• Task statement:
From the line containing "Instruction: Click the 3D Çizim icon" through the end of the material below, output each line exactly as written, with pictures excluded.
"""
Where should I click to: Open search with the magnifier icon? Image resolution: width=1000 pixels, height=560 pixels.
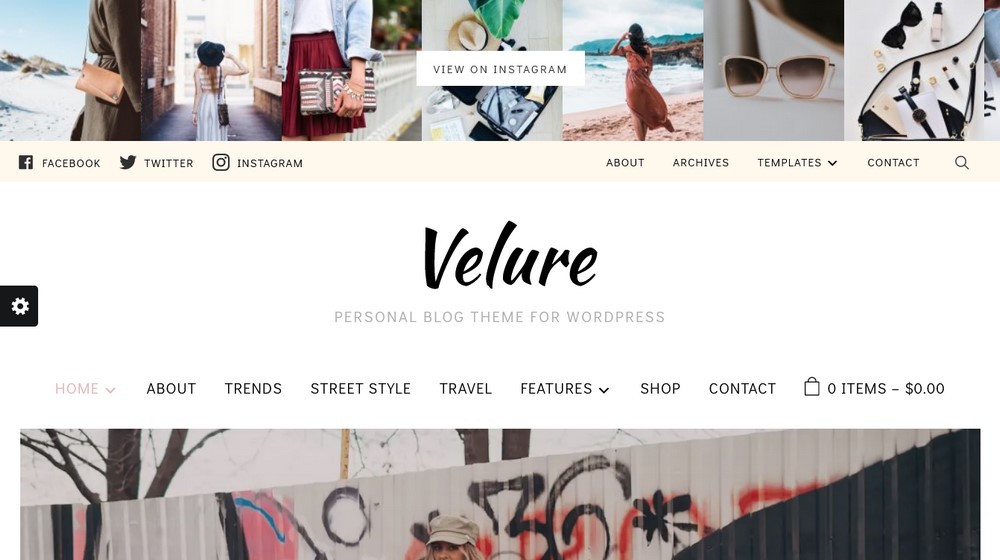coord(962,163)
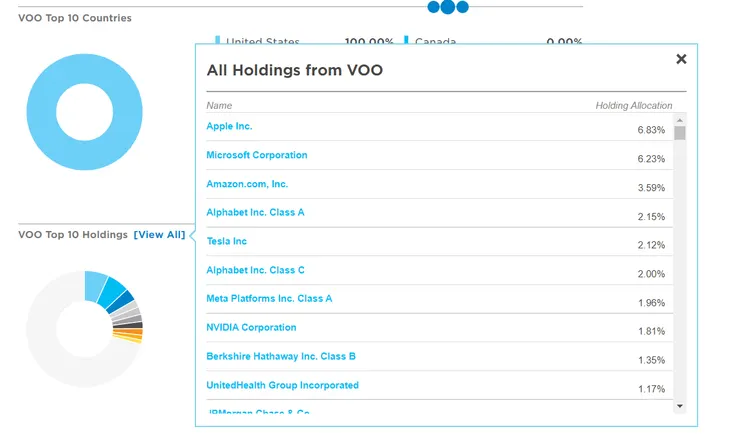This screenshot has height=435, width=740.
Task: Open View All holdings link
Action: coord(159,235)
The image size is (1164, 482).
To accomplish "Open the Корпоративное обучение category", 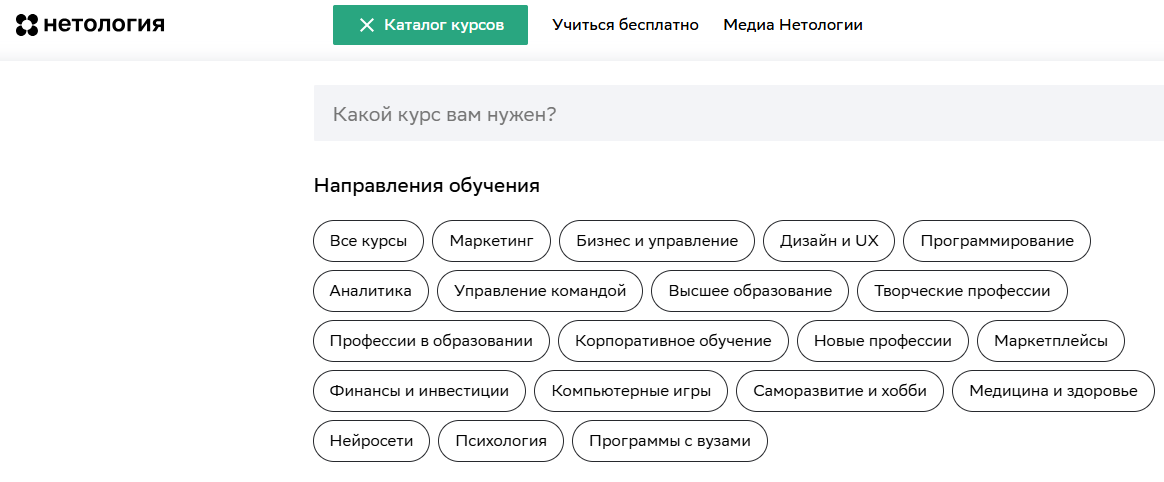I will tap(673, 341).
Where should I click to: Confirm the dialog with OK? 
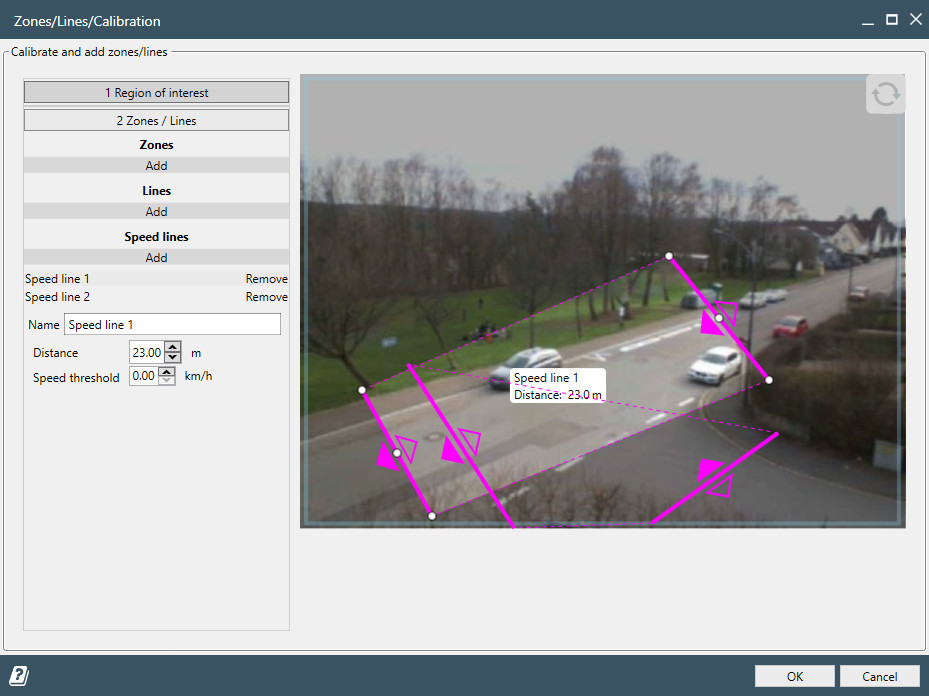click(x=794, y=676)
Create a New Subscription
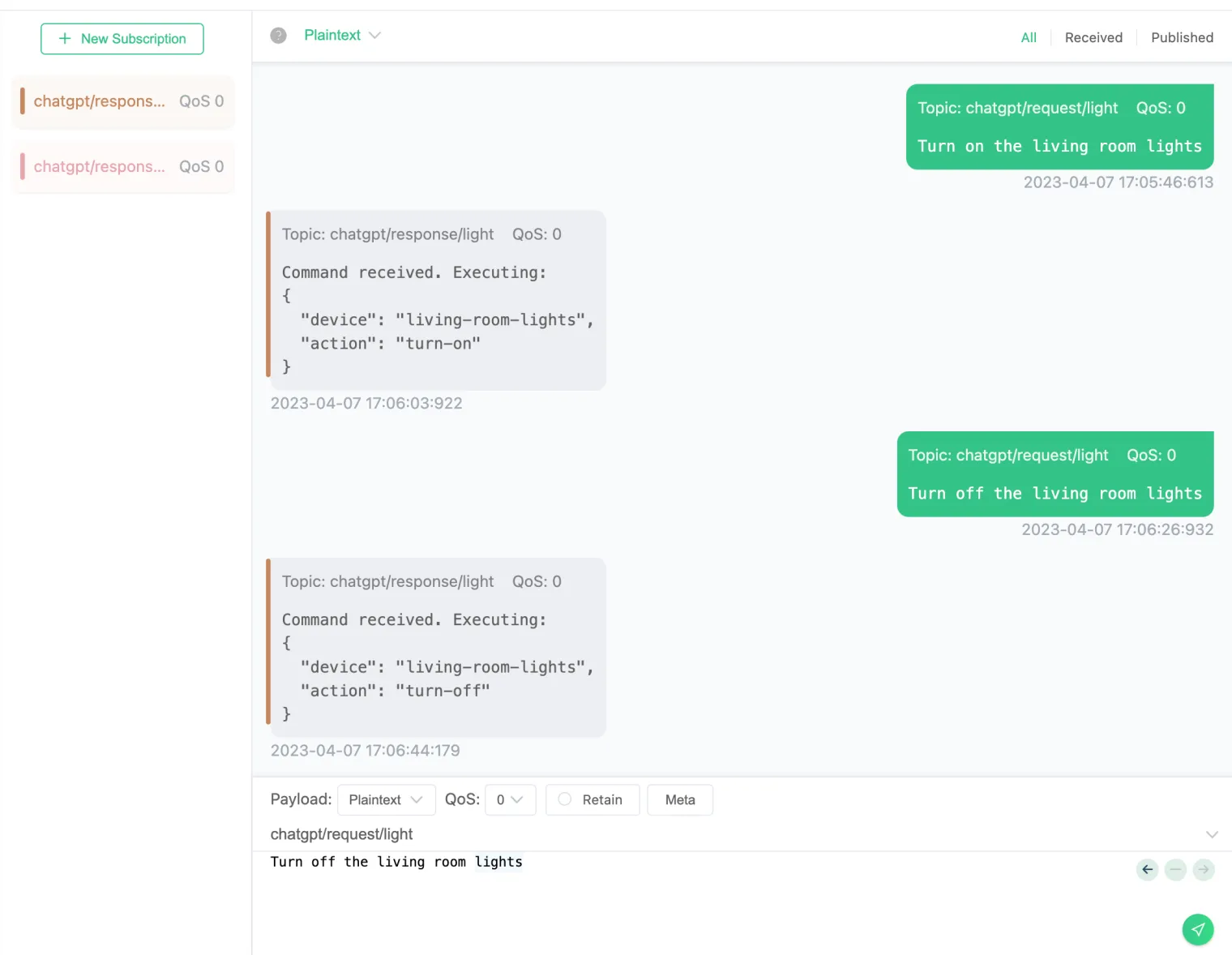This screenshot has width=1232, height=955. pos(122,38)
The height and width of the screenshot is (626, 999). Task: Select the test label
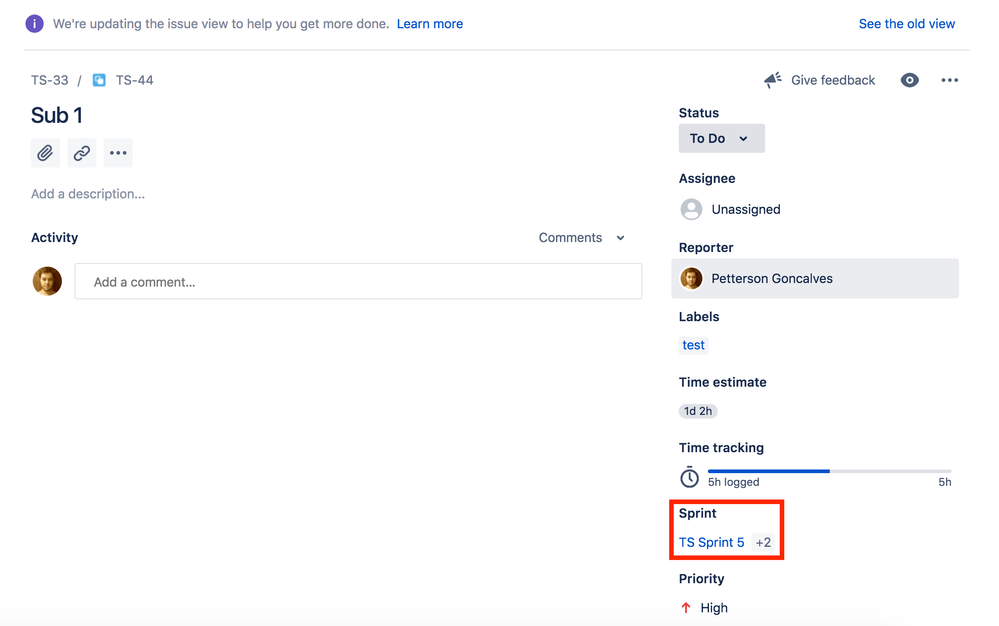coord(693,345)
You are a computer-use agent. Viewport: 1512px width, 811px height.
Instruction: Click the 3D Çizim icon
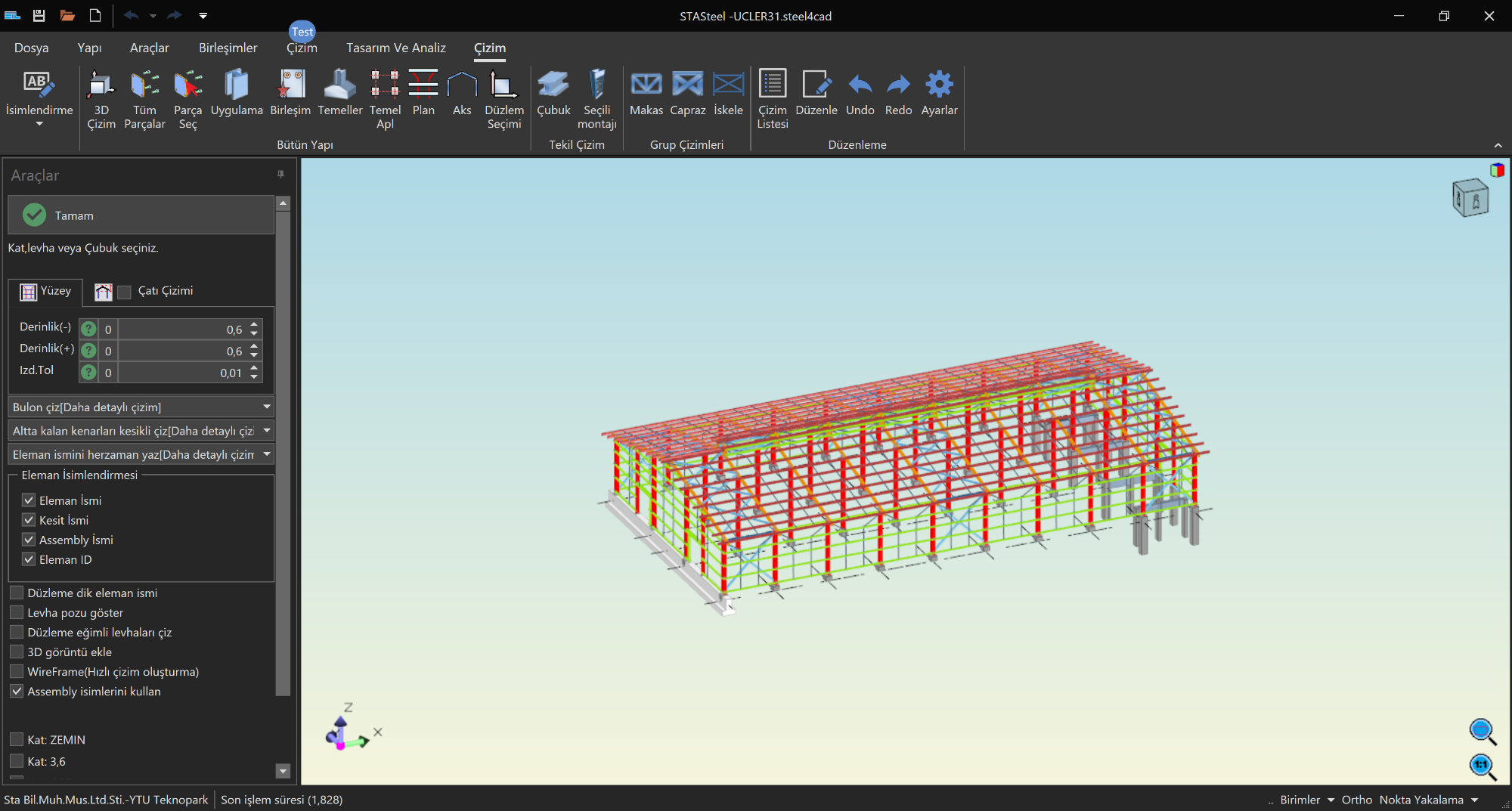[x=101, y=85]
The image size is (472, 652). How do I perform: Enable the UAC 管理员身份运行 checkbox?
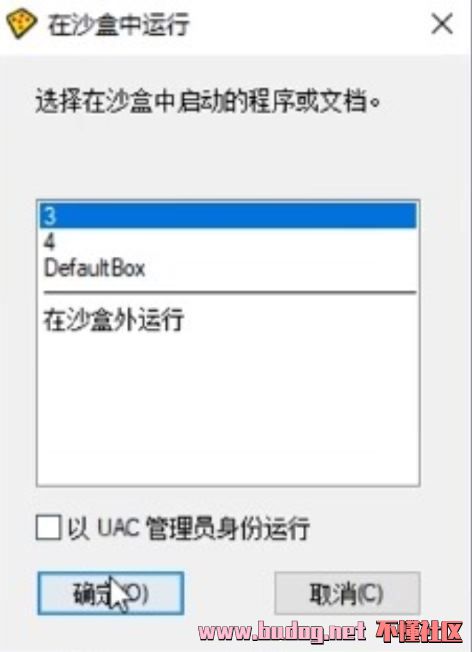(x=49, y=528)
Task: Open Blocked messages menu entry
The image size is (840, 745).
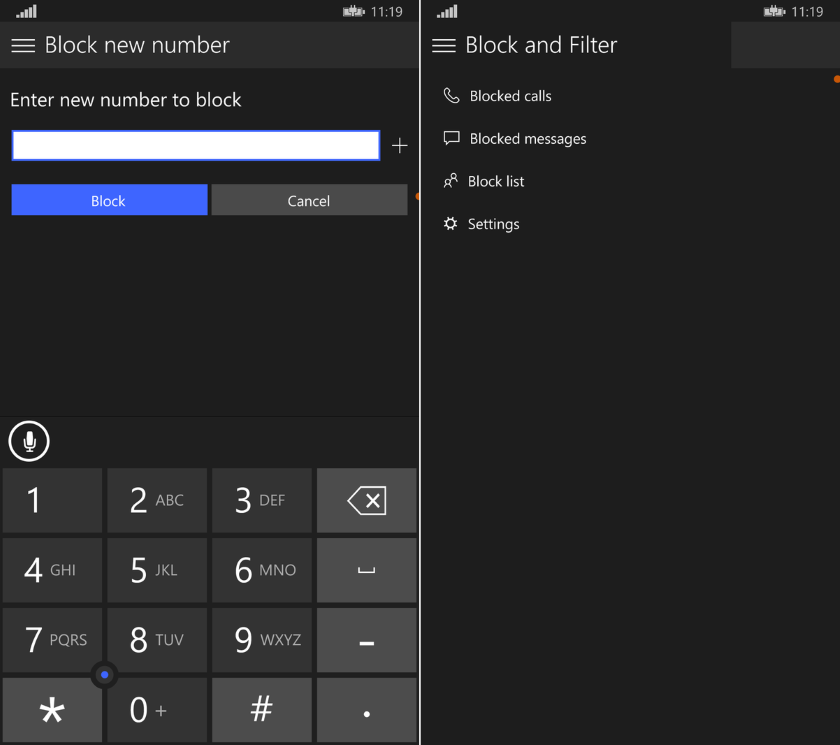Action: pyautogui.click(x=528, y=139)
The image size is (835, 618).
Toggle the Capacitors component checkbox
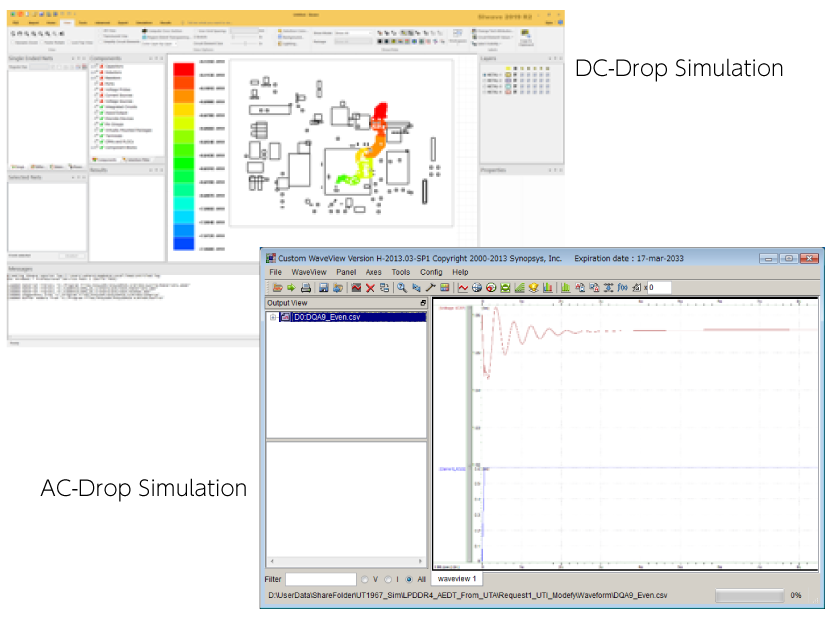(97, 68)
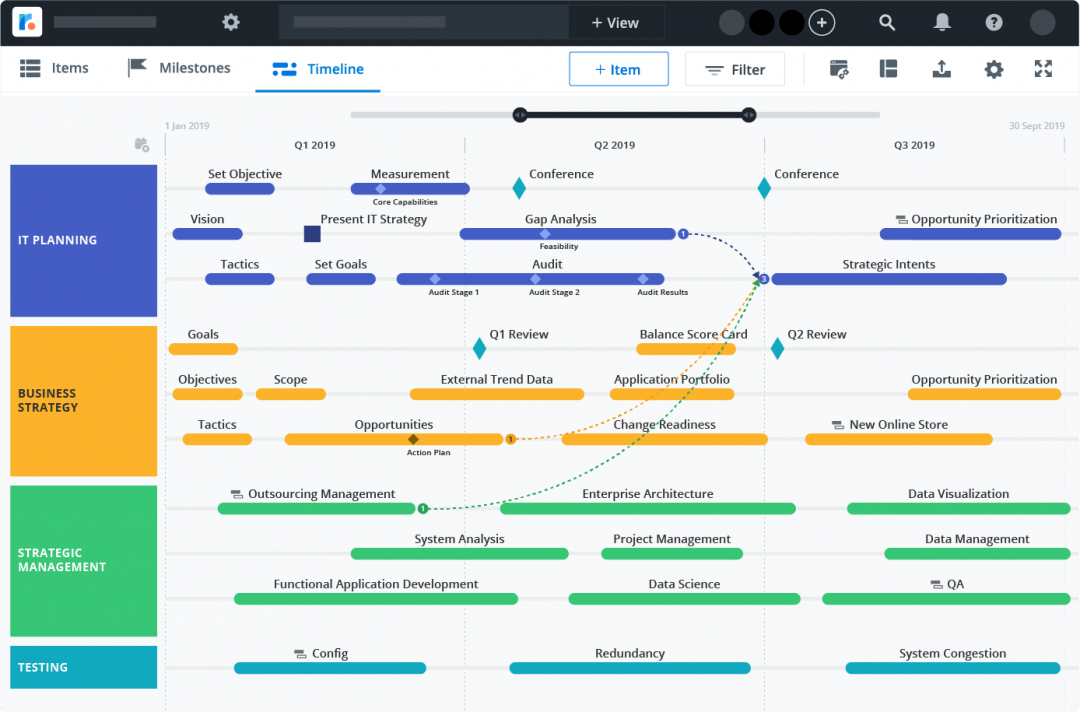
"""
• Solution for this exercise:
Instruction: Click the 3D Çizim icon
[x=101, y=85]
The image size is (472, 652). How do I perform: Enable the UAC 管理员身份运行 checkbox?
(x=49, y=528)
Task: Open Blocked messages menu entry
The image size is (840, 745).
Action: pyautogui.click(x=528, y=139)
The image size is (835, 618).
Toggle the Capacitors component checkbox
(97, 68)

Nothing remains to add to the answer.